Your objective: Each entry must appear in the answer exactly as it does here.

Task inputs:
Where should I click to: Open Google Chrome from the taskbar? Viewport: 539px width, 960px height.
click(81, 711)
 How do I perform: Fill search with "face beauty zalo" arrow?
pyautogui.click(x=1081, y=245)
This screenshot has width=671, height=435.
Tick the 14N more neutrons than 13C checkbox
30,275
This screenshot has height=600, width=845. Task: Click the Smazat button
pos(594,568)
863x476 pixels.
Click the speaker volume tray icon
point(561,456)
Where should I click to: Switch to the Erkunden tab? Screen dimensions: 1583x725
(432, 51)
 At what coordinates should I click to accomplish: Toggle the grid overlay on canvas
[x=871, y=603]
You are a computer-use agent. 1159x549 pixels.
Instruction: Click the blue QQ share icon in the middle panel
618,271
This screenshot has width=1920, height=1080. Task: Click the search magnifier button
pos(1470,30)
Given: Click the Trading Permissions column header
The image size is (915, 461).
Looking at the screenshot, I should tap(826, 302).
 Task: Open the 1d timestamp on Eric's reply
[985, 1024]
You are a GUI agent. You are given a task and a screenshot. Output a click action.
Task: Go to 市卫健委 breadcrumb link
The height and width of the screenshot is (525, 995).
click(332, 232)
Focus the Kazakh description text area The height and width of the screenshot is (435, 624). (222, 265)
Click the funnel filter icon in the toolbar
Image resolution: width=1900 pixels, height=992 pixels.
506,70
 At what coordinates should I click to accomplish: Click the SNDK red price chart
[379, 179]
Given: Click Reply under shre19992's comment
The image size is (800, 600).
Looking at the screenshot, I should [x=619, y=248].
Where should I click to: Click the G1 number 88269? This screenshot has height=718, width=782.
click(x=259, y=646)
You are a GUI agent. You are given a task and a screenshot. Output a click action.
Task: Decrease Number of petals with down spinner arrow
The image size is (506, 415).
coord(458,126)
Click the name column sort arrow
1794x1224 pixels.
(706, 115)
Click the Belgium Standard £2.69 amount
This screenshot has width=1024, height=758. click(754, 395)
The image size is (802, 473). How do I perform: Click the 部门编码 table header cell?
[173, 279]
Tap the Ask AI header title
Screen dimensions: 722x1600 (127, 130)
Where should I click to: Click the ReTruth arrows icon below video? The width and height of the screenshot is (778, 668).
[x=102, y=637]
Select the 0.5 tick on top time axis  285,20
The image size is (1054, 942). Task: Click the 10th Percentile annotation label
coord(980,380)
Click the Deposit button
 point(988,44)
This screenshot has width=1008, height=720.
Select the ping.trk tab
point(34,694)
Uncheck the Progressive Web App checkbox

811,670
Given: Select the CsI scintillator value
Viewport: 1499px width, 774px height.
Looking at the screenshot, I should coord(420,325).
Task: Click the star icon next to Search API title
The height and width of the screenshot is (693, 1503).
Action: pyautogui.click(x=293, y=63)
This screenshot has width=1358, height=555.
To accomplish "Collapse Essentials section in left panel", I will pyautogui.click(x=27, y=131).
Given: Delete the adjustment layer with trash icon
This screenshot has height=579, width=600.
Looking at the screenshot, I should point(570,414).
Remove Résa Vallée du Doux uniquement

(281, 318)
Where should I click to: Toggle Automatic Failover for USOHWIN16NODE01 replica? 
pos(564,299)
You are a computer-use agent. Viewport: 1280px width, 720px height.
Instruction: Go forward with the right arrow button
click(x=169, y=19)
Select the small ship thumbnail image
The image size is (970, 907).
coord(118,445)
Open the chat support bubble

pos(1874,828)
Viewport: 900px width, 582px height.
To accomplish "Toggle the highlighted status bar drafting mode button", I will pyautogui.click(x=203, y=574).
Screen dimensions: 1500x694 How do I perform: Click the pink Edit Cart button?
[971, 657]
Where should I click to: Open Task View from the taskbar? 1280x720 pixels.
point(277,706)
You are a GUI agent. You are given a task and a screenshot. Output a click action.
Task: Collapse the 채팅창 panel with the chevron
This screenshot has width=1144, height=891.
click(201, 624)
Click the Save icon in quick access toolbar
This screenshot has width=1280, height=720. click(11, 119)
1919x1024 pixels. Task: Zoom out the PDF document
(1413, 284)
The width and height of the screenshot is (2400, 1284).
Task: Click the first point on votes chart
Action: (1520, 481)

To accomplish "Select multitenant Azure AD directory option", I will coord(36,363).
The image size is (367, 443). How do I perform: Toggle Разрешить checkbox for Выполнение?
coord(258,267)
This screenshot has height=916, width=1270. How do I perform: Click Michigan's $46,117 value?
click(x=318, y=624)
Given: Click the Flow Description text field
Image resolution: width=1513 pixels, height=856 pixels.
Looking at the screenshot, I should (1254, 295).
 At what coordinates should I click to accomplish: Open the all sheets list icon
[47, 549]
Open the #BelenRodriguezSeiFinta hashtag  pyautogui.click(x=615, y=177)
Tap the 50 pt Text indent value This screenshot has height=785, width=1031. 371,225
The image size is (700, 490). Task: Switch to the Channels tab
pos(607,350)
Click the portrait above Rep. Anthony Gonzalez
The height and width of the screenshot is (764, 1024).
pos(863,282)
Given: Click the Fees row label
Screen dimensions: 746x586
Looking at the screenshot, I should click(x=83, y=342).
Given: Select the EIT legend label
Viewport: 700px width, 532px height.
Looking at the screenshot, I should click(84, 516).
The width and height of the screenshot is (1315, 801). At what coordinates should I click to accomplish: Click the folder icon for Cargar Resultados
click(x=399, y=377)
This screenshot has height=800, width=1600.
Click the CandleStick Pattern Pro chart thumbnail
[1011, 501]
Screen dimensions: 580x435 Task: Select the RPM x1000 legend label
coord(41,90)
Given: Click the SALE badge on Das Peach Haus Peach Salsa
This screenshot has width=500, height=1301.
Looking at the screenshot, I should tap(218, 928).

Result:
Where should I click to: Open Google Chrome from the taskbar? Viewport: 539px width, 960px height.
click(81, 711)
 How do I perform: Fill search with "face beauty zalo" arrow?
pyautogui.click(x=1081, y=245)
This screenshot has width=671, height=435.
Tick the 14N more neutrons than 13C checkbox
30,275
This screenshot has height=600, width=845. Task: Click the Smazat button
pos(594,568)
863x476 pixels.
Click the speaker volume tray icon
point(561,456)
Where should I click to: Switch to the Erkunden tab? Screen dimensions: 1583x725
(432, 51)
 At what coordinates should I click to accomplish: Toggle the grid overlay on canvas
[x=871, y=603]
You are a computer-use agent. 1159x549 pixels.
Instruction: Click the blue QQ share icon in the middle panel
618,271
This screenshot has width=1920, height=1080. Task: Click the search magnifier button
pos(1470,30)
Given: Click the Trading Permissions column header
The image size is (915, 461).
Looking at the screenshot, I should tap(826, 302).
 Task: Open the 1d timestamp on Eric's reply
[985, 1024]
You are a GUI agent. You are given a task and a screenshot. Output a click action.
Task: Go to 市卫健委 breadcrumb link
The height and width of the screenshot is (525, 995).
click(332, 232)
Focus the Kazakh description text area The height and width of the screenshot is (435, 624). (222, 265)
Click the funnel filter icon in the toolbar
Image resolution: width=1900 pixels, height=992 pixels.
506,70
 At what coordinates should I click to accomplish: Click the SNDK red price chart
[379, 179]
Given: Click Reply under shre19992's comment
The image size is (800, 600).
Looking at the screenshot, I should [x=619, y=248].
Where should I click to: Click the G1 number 88269? This screenshot has height=718, width=782.
click(x=259, y=646)
You are a GUI agent. You are given a task and a screenshot. Output a click action.
Task: Decrease Number of petals with down spinner arrow
The image size is (506, 415).
coord(458,126)
Click the name column sort arrow
1794x1224 pixels.
(706, 115)
Click the Belgium Standard £2.69 amount
This screenshot has width=1024, height=758. click(754, 395)
The image size is (802, 473). How do I perform: Click the 部门编码 table header cell?
[173, 279]
Tap the Ask AI header title
Screen dimensions: 722x1600 (127, 130)
Where should I click to: Click the ReTruth arrows icon below video? The width and height of the screenshot is (778, 668).
[x=102, y=637]
Select the 0.5 tick on top time axis  285,20
The image size is (1054, 942). Task: Click the 10th Percentile annotation label
coord(980,380)
Click the Deposit button
 point(988,44)
This screenshot has width=1008, height=720.
Select the ping.trk tab
point(34,694)
Uncheck the Progressive Web App checkbox

811,670
Given: Select the CsI scintillator value
Viewport: 1499px width, 774px height.
Looking at the screenshot, I should coord(420,325).
Task: Click the star icon next to Search API title
The height and width of the screenshot is (693, 1503).
Action: pyautogui.click(x=293, y=63)
This screenshot has width=1358, height=555.
To accomplish "Collapse Essentials section in left panel", I will pyautogui.click(x=27, y=131).
Given: Delete the adjustment layer with trash icon
This screenshot has height=579, width=600.
Looking at the screenshot, I should point(570,414).
Remove Résa Vallée du Doux uniquement

(281, 318)
Where should I click to: Toggle Automatic Failover for USOHWIN16NODE01 replica? 
pos(564,299)
You are a computer-use agent. Viewport: 1280px width, 720px height.
Instruction: Go forward with the right arrow button
click(x=169, y=19)
Select the small ship thumbnail image
The image size is (970, 907).
coord(118,445)
Open the chat support bubble

pos(1874,828)
Viewport: 900px width, 582px height.
To accomplish "Toggle the highlighted status bar drafting mode button", I will pyautogui.click(x=203, y=574).
Screen dimensions: 1500x694 How do I perform: Click the pink Edit Cart button?
[971, 657]
Where should I click to: Open Task View from the taskbar? 1280x720 pixels.
point(277,706)
You are a GUI agent. You are given a task and a screenshot. Output a click action.
Task: Collapse the 채팅창 panel with the chevron
This screenshot has width=1144, height=891.
click(201, 624)
Click the Save icon in quick access toolbar
This screenshot has width=1280, height=720. click(11, 119)
1919x1024 pixels. Task: Zoom out the PDF document
(1413, 284)
The width and height of the screenshot is (2400, 1284).
Task: Click the first point on votes chart
Action: (1520, 481)

To accomplish "Select multitenant Azure AD directory option", I will coord(36,363).
The image size is (367, 443). How do I perform: Toggle Разрешить checkbox for Выполнение?
coord(258,267)
This screenshot has height=916, width=1270. How do I perform: Click Michigan's $46,117 value?
click(x=318, y=624)
Given: Click the Flow Description text field
Image resolution: width=1513 pixels, height=856 pixels.
Looking at the screenshot, I should (1254, 295).
 At what coordinates should I click to accomplish: Open the all sheets list icon
[47, 549]
Open the #BelenRodriguezSeiFinta hashtag  pyautogui.click(x=615, y=177)
Tap the 50 pt Text indent value This screenshot has height=785, width=1031. 371,225
The image size is (700, 490). Task: Switch to the Channels tab
pos(607,350)
Click the portrait above Rep. Anthony Gonzalez
The height and width of the screenshot is (764, 1024).
pos(863,282)
Given: Click the Fees row label
Screen dimensions: 746x586
Looking at the screenshot, I should click(x=83, y=342).
Given: Select the EIT legend label
Viewport: 700px width, 532px height.
Looking at the screenshot, I should click(84, 516).
The width and height of the screenshot is (1315, 801). At what coordinates should I click to accomplish: Click the folder icon for Cargar Resultados
click(x=399, y=377)
This screenshot has height=800, width=1600.
Click the CandleStick Pattern Pro chart thumbnail
[1011, 501]
Screen dimensions: 580x435 Task: Select the RPM x1000 legend label
coord(41,90)
Given: Click the SALE badge on Das Peach Haus Peach Salsa
This screenshot has width=500, height=1301.
Looking at the screenshot, I should tap(218, 928).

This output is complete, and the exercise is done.